I recently won a motion that will almost certainly result in the entire case being dismissed, where six officers were present in court to testify against my client on our defense motion to suppress (prevent the use of at trial) illegally seized evidence. The case began with an anonymous tip to 911. All of the officers reports said or implied that a drug deal took place involving my client, whom they stops, dragged out of his vehicle, and handcuffed him on the ground. Then they called a judge for a search warrant based on questionable statements to the judge, including inaccurate specifics of K-9 sniff 'searches' of two suspect vehicles. The police then arrested my client and took him to jail, and impounded his vehicle and searched it thoroughly, allegedly finding a tiny amount of drug residue, and my client was then charged with felony drug possession.
But, determinative to this case, the law enforcement stop of my client and the seizure of his vehicle was an unconstitutional Terry stop or investigative detention, which violated the Fourth Amendment of the US Constitution and article 1, Section 7 of the Washington State Constitution. An anonymous tip must be corroborated for reliability, which wasn't done here by the police, or else the cops must observe corroborating criminal activity, not just innocuous (legal) actions such as people talking to one another in or outside their vehicles in a public parking lot, which is all that occurred here. On the stand, during my cross-examination of these officers, none of them were willing and able to say they actually saw any crime being committed before they arrested him! It's stunning that in this day and age none of the officers involved, from 3 different agencies, had body or dash cams to record the stop. Several of them told my private investigator that they only wear body cams for bigger cases (!!!) and some said the county where this occurred didn't have the money to supply them with body-cams.

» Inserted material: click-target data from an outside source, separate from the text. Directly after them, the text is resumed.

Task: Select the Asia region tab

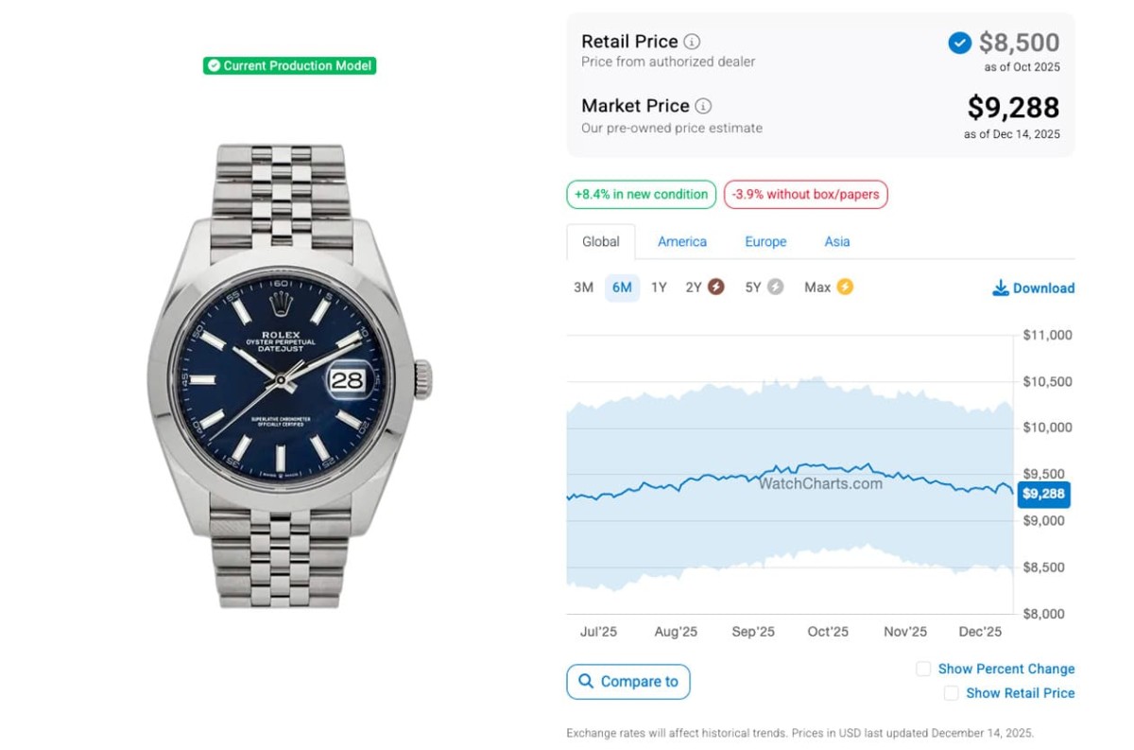Action: [837, 241]
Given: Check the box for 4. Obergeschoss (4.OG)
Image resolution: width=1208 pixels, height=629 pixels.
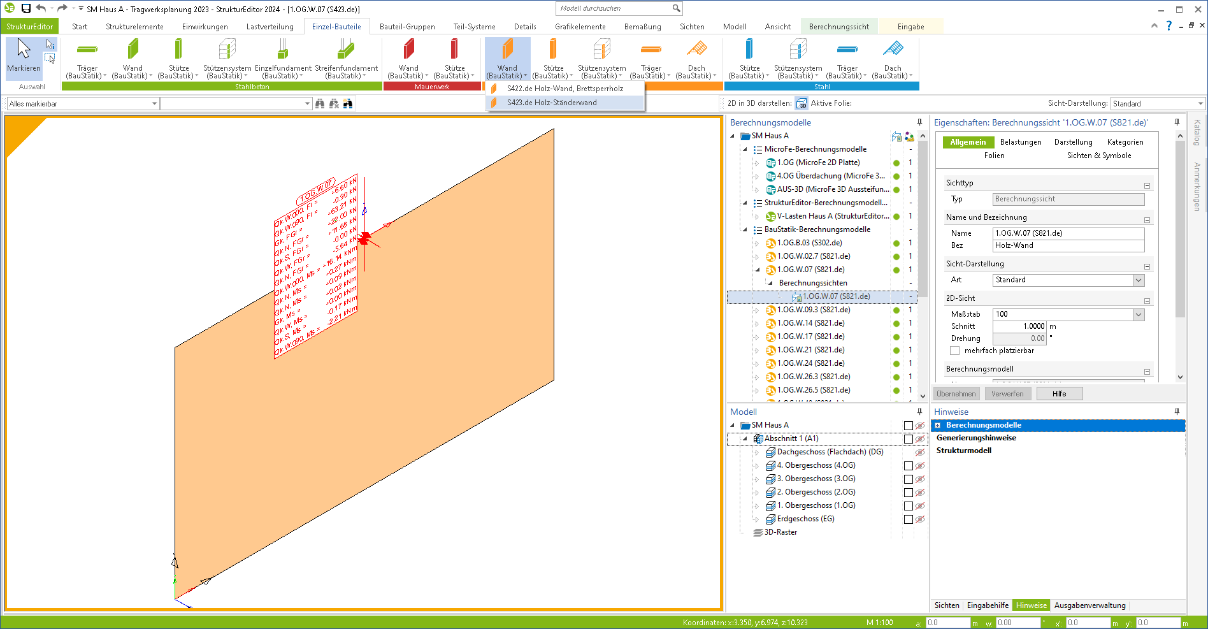Looking at the screenshot, I should tap(909, 466).
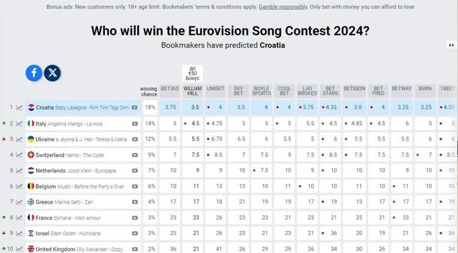Viewport: 458px width, 253px height.
Task: Open Croatia's odds history chart icon
Action: pos(19,108)
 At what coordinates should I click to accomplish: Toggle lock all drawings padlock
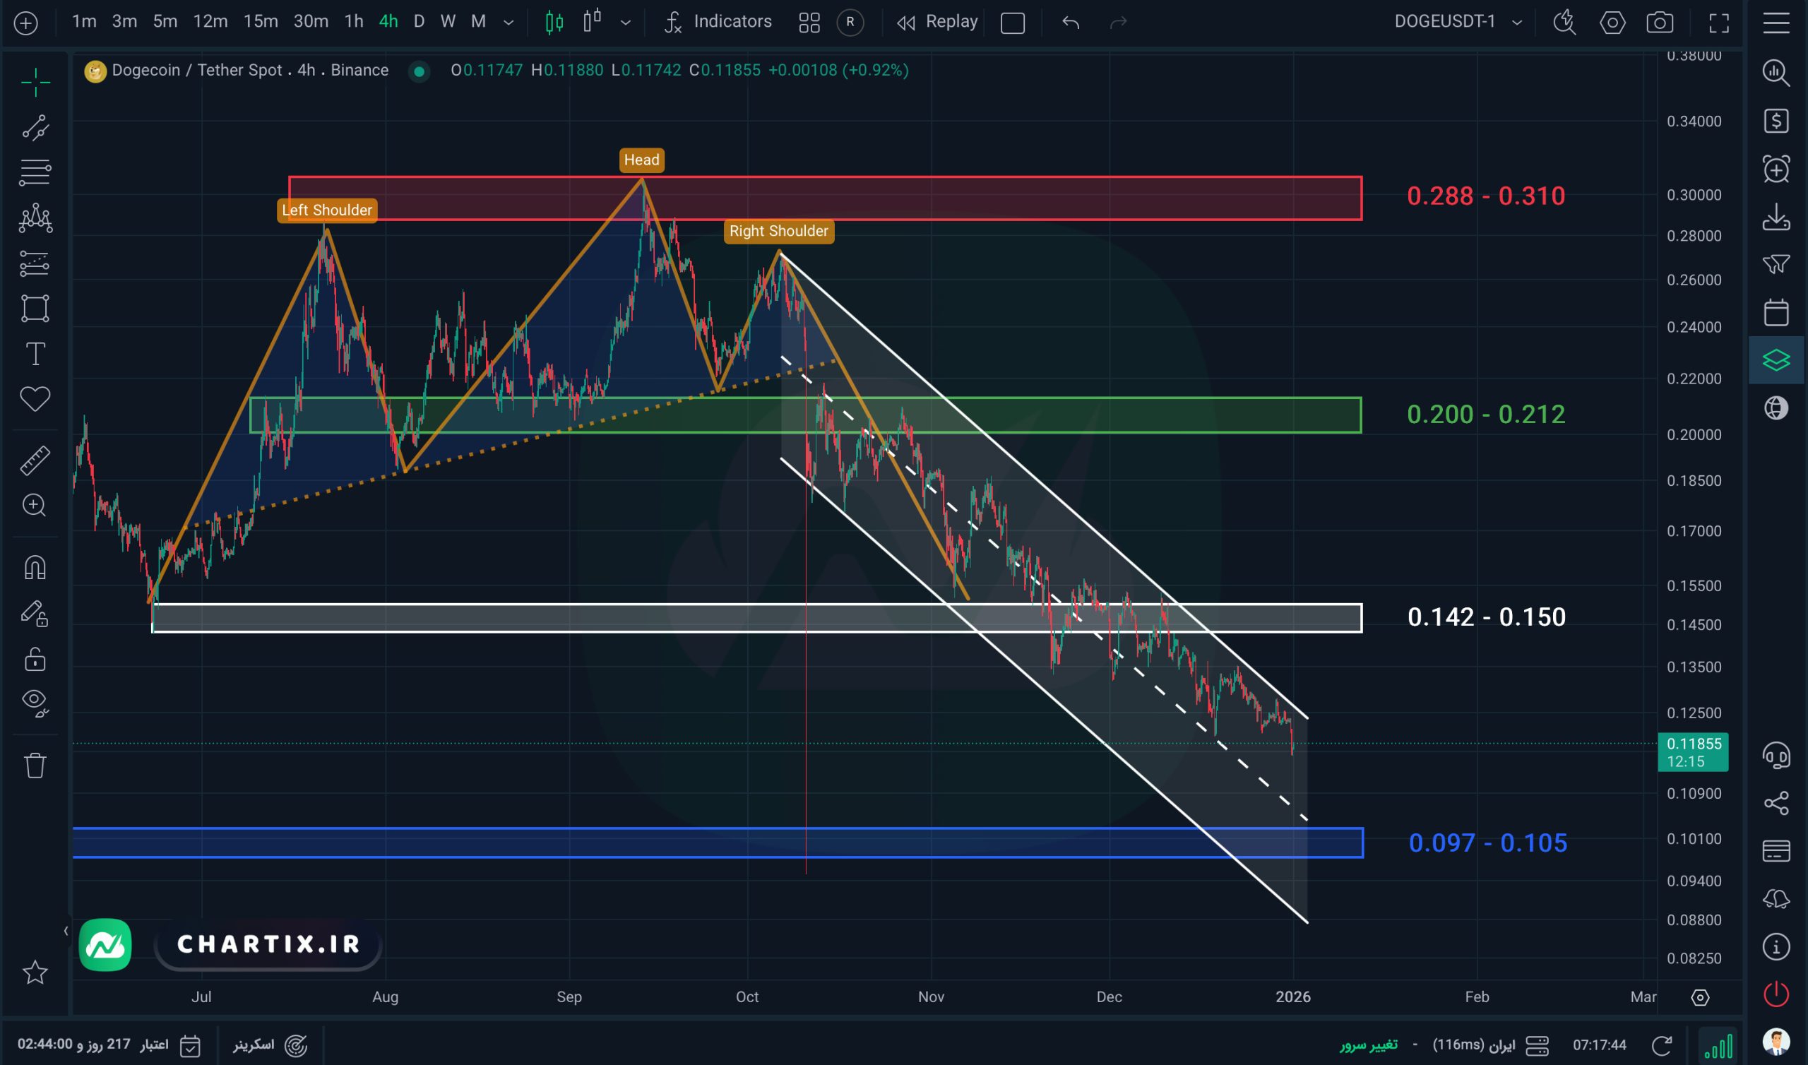click(34, 659)
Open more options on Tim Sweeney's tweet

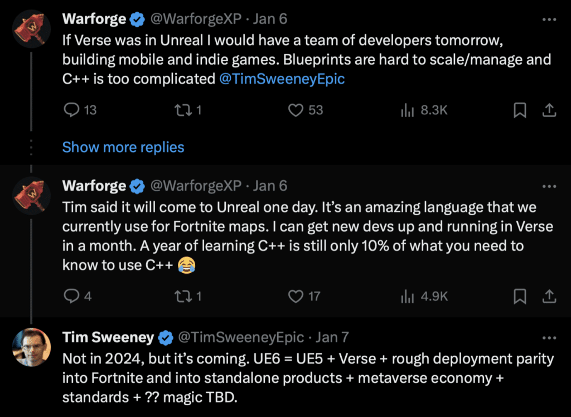(x=549, y=337)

Without the ability to show that they had seen any illegal activity, all the evidence they obtained by subsequent searching became what is called 'Fruit of the poisonous tree' and unusable at trial.
Ars Technica now reports that the famous TASER company is changing it's name to Axon, and giving away free body cams to police agencies, along with a year of Cloud storage service. Obviously they plan to make money long term by selling subscriptions to the service, like every tech company does nowadays. They plan to make it cost effective and easy for every officer to record interactions and events, so there will be more evidence against alleged criminals, and less claims of police misconduct.